What the exercise asks: Output the entries that follow, word for word.

Collected data:
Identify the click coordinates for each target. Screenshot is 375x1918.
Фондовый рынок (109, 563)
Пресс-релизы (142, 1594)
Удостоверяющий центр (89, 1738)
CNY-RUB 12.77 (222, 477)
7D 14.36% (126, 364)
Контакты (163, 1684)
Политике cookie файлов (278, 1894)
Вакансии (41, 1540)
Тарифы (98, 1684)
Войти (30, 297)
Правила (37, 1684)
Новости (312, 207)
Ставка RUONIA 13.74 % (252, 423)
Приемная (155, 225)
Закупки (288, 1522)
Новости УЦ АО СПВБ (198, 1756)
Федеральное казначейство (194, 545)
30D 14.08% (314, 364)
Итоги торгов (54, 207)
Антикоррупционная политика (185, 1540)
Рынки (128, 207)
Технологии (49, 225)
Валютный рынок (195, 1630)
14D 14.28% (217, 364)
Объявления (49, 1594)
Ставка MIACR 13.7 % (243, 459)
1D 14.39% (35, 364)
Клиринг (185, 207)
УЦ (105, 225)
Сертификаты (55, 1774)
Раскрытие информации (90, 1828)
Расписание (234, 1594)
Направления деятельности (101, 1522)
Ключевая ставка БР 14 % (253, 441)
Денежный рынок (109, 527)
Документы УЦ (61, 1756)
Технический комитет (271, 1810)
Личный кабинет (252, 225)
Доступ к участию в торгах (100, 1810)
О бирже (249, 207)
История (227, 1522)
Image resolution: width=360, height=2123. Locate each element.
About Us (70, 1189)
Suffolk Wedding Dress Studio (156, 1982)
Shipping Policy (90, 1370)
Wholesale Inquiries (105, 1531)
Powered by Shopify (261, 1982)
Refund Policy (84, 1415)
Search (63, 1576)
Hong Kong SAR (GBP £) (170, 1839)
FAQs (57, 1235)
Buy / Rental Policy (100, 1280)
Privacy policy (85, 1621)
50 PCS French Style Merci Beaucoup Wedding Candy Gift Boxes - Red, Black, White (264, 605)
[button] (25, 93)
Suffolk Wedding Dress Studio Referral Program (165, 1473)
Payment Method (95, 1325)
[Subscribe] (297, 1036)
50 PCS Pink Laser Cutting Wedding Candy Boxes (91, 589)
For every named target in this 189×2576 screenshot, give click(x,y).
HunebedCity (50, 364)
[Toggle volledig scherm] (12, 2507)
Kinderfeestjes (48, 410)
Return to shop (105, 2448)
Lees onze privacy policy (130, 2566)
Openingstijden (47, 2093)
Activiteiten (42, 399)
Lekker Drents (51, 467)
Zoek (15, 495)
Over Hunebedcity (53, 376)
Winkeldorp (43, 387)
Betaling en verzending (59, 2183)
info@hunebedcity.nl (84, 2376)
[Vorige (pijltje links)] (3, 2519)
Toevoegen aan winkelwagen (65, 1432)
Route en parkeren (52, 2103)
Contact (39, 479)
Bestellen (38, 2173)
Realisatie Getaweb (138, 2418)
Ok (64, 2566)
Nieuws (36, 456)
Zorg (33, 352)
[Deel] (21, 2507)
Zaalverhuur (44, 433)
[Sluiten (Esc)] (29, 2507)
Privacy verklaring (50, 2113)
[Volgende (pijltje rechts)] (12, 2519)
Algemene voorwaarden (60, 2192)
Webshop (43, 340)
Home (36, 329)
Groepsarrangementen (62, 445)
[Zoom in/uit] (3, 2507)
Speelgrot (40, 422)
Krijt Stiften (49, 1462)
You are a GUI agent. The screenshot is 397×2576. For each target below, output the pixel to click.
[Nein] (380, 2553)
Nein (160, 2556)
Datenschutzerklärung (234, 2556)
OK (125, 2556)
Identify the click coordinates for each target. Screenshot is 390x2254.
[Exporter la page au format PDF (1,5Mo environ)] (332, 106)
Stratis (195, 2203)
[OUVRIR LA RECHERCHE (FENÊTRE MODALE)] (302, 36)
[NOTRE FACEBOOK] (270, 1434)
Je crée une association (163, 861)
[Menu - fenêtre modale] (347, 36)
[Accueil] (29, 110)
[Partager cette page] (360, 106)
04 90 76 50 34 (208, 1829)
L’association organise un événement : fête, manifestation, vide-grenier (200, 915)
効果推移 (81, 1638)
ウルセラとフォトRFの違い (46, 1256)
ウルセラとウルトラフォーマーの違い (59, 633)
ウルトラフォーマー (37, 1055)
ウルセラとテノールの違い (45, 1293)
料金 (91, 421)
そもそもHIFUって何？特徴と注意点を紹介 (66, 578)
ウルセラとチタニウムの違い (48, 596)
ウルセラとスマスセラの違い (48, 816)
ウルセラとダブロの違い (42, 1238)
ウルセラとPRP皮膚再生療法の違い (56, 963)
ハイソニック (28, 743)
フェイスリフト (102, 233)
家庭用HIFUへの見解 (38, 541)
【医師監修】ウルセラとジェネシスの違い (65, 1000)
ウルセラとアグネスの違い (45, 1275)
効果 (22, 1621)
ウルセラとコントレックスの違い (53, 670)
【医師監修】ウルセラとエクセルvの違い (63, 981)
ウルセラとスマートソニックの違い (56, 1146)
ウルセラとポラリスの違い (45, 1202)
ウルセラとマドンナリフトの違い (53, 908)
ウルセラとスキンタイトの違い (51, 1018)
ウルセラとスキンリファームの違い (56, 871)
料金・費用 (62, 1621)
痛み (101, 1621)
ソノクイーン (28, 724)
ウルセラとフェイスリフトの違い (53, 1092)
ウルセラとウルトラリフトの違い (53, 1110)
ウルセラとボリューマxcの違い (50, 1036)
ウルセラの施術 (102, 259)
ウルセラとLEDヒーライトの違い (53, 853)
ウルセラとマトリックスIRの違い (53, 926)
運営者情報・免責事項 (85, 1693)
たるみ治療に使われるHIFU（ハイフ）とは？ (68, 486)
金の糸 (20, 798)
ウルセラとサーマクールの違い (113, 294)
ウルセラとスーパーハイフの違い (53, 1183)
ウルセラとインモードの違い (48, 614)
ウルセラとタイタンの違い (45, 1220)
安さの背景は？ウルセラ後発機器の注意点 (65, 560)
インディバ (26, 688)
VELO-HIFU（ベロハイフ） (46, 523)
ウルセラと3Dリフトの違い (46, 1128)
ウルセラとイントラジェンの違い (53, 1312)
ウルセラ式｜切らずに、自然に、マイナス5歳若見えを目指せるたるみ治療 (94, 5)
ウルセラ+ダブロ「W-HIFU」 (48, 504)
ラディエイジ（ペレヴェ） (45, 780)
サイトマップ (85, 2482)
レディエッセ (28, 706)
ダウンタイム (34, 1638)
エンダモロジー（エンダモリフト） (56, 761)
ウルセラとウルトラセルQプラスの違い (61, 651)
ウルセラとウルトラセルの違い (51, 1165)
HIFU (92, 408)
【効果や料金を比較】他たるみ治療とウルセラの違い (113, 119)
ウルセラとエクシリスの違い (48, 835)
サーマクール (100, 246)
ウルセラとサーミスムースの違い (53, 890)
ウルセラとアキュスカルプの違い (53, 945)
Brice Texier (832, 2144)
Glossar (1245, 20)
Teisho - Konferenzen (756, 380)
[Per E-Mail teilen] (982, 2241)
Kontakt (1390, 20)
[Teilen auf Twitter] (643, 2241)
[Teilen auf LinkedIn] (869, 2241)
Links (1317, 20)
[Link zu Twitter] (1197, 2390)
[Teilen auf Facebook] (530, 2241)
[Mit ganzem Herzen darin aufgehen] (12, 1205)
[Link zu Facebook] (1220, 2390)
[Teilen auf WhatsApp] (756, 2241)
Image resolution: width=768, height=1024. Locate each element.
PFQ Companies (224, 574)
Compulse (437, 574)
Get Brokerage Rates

Worked solution:
Identify the click coordinates for each target. Screenshot is 375x1918.
Фондовый рынок (109, 563)
Пресс-релизы (142, 1594)
Удостоверяющий центр (89, 1738)
CNY-RUB 12.77 (222, 477)
7D 14.36% (126, 364)
Контакты (163, 1684)
Политике cookie файлов (278, 1894)
Вакансии (41, 1540)
Тарифы (98, 1684)
Войти (30, 297)
Правила (37, 1684)
Новости (312, 207)
Ставка RUONIA 13.74 % (252, 423)
Приемная (155, 225)
Закупки (288, 1522)
Новости УЦ АО СПВБ (198, 1756)
Федеральное казначейство (194, 545)
30D 14.08% (314, 364)
Итоги торгов (54, 207)
Антикоррупционная политика (185, 1540)
Рынки (128, 207)
Технологии (49, 225)
Валютный рынок (195, 1630)
14D 14.28% (217, 364)
Объявления (49, 1594)
Ставка MIACR 13.7 % (243, 459)
1D 14.39% (35, 364)
Клиринг (185, 207)
УЦ (105, 225)
Сертификаты (55, 1774)
Раскрытие информации (90, 1828)
Расписание (234, 1594)
Направления деятельности (101, 1522)
Ключевая ставка БР 14 % (253, 441)
Денежный рынок (109, 527)
Документы УЦ (61, 1756)
Технический комитет (271, 1810)
Личный кабинет (252, 225)
Доступ к участию в торгах (100, 1810)
О бирже (249, 207)
История (227, 1522)
Image resolution: width=360, height=2123. Locate each element.
About Us (70, 1189)
Suffolk Wedding Dress Studio (156, 1982)
Shipping Policy (90, 1370)
Wholesale Inquiries (105, 1531)
Powered by Shopify (261, 1982)
Refund Policy (84, 1415)
Search (63, 1576)
Hong Kong SAR (GBP £) (170, 1839)
FAQs (57, 1235)
Buy / Rental Policy (100, 1280)
Privacy policy (85, 1621)
50 PCS French Style Merci Beaucoup Wedding Candy Gift Boxes - Red, Black, White (264, 605)
[button] (25, 93)
Suffolk Wedding Dress Studio Referral Program (165, 1473)
Payment Method (95, 1325)
[Subscribe] (297, 1036)
50 PCS Pink Laser Cutting Wedding Candy Boxes (91, 589)
For every named target in this 189×2576 screenshot, give click(x,y).
HunebedCity (50, 364)
[Toggle volledig scherm] (12, 2507)
Kinderfeestjes (48, 410)
Return to shop (105, 2448)
Lees onze privacy policy (130, 2566)
Openingstijden (47, 2093)
Activiteiten (42, 399)
Lekker Drents (51, 467)
Zoek (15, 495)
Over Hunebedcity (53, 376)
Winkeldorp (43, 387)
Betaling en verzending (59, 2183)
info@hunebedcity.nl (84, 2376)
[Vorige (pijltje links)] (3, 2519)
Toevoegen aan winkelwagen (65, 1432)
Route en parkeren (52, 2103)
Contact (39, 479)
Bestellen (38, 2173)
Realisatie Getaweb (138, 2418)
Ok (64, 2566)
Nieuws (36, 456)
Zorg (33, 352)
[Deel] (21, 2507)
Zaalverhuur (44, 433)
[Sluiten (Esc)] (29, 2507)
Privacy verklaring (50, 2113)
[Volgende (pijltje rechts)] (12, 2519)
Algemene voorwaarden (60, 2192)
Webshop (43, 340)
Home (36, 329)
Groepsarrangementen (62, 445)
[Zoom in/uit] (3, 2507)
Speelgrot (40, 422)
Krijt Stiften (49, 1462)
You are a GUI agent. The screenshot is 397×2576. For each target below, output the pixel to click.
[Nein] (380, 2553)
Nein (160, 2556)
Datenschutzerklärung (234, 2556)
OK (125, 2556)
Identify the click coordinates for each target. Screenshot is 390x2254.
[Exporter la page au format PDF (1,5Mo environ)] (332, 106)
Stratis (195, 2203)
[OUVRIR LA RECHERCHE (FENÊTRE MODALE)] (302, 36)
[NOTRE FACEBOOK] (270, 1434)
Je crée une association (163, 861)
[Menu - fenêtre modale] (347, 36)
[Accueil] (29, 110)
[Partager cette page] (360, 106)
04 90 76 50 34 (208, 1829)
L’association organise un événement : fête, manifestation, vide-grenier (200, 915)
効果推移 (81, 1638)
ウルセラとフォトRFの違い (46, 1256)
ウルセラとウルトラフォーマーの違い (59, 633)
ウルトラフォーマー (37, 1055)
ウルセラとテノールの違い (45, 1293)
料金 (91, 421)
そもそもHIFUって何？特徴と注意点を紹介 (66, 578)
ウルセラとチタニウムの違い (48, 596)
ウルセラとスマスセラの違い (48, 816)
ウルセラとダブロの違い (42, 1238)
ウルセラとPRP皮膚再生療法の違い (56, 963)
ハイソニック (28, 743)
フェイスリフト (102, 233)
家庭用HIFUへの見解 (38, 541)
【医師監修】ウルセラとジェネシスの違い (65, 1000)
ウルセラとアグネスの違い (45, 1275)
効果 (22, 1621)
ウルセラとコントレックスの違い (53, 670)
【医師監修】ウルセラとエクセルvの違い (63, 981)
ウルセラとスマートソニックの違い (56, 1146)
ウルセラとポラリスの違い (45, 1202)
ウルセラとマドンナリフトの違い (53, 908)
ウルセラとスキンタイトの違い (51, 1018)
ウルセラとスキンリファームの違い (56, 871)
料金・費用 (62, 1621)
痛み (101, 1621)
ソノクイーン (28, 724)
ウルセラとフェイスリフトの違い (53, 1092)
ウルセラとウルトラリフトの違い (53, 1110)
ウルセラとボリューマxcの違い (50, 1036)
ウルセラの施術 (102, 259)
ウルセラとLEDヒーライトの違い (53, 853)
ウルセラとマトリックスIRの違い (53, 926)
運営者情報・免責事項 (85, 1693)
たるみ治療に使われるHIFU（ハイフ）とは？ (68, 486)
金の糸 (20, 798)
ウルセラとサーマクールの違い (113, 294)
ウルセラとスーパーハイフの違い (53, 1183)
ウルセラとインモードの違い (48, 614)
ウルセラとタイタンの違い (45, 1220)
安さの背景は？ウルセラ後発機器の注意点 (65, 560)
インディバ (26, 688)
VELO-HIFU（ベロハイフ） (46, 523)
ウルセラと3Dリフトの違い (46, 1128)
ウルセラとイントラジェンの違い (53, 1312)
ウルセラ式｜切らずに、自然に、マイナス5歳若見えを目指せるたるみ治療 (94, 5)
ウルセラ+ダブロ「W-HIFU」 (48, 504)
ラディエイジ（ペレヴェ） (45, 780)
サイトマップ (85, 2482)
レディエッセ (28, 706)
ダウンタイム (34, 1638)
エンダモロジー（エンダモリフト） (56, 761)
ウルセラとウルトラセルQプラスの違い (61, 651)
ウルセラとウルトラセルの違い (51, 1165)
HIFU (92, 408)
【効果や料金を比較】他たるみ治療とウルセラの違い (113, 119)
ウルセラとエクシリスの違い (48, 835)
サーマクール (100, 246)
ウルセラとサーミスムースの違い (53, 890)
ウルセラとアキュスカルプの違い (53, 945)
Brice Texier (832, 2144)
Glossar (1245, 20)
Teisho - Konferenzen (756, 380)
[Per E-Mail teilen] (982, 2241)
Kontakt (1390, 20)
[Teilen auf Twitter] (643, 2241)
[Teilen auf LinkedIn] (869, 2241)
Links (1317, 20)
[Link zu Twitter] (1197, 2390)
[Teilen auf Facebook] (530, 2241)
[Mit ganzem Herzen darin aufgehen] (12, 1205)
[Link zu Facebook] (1220, 2390)
[Teilen auf WhatsApp] (756, 2241)
Image resolution: width=768, height=1024. Locate each element.
PFQ Companies (224, 574)
Compulse (437, 574)
Get Brokerage Rates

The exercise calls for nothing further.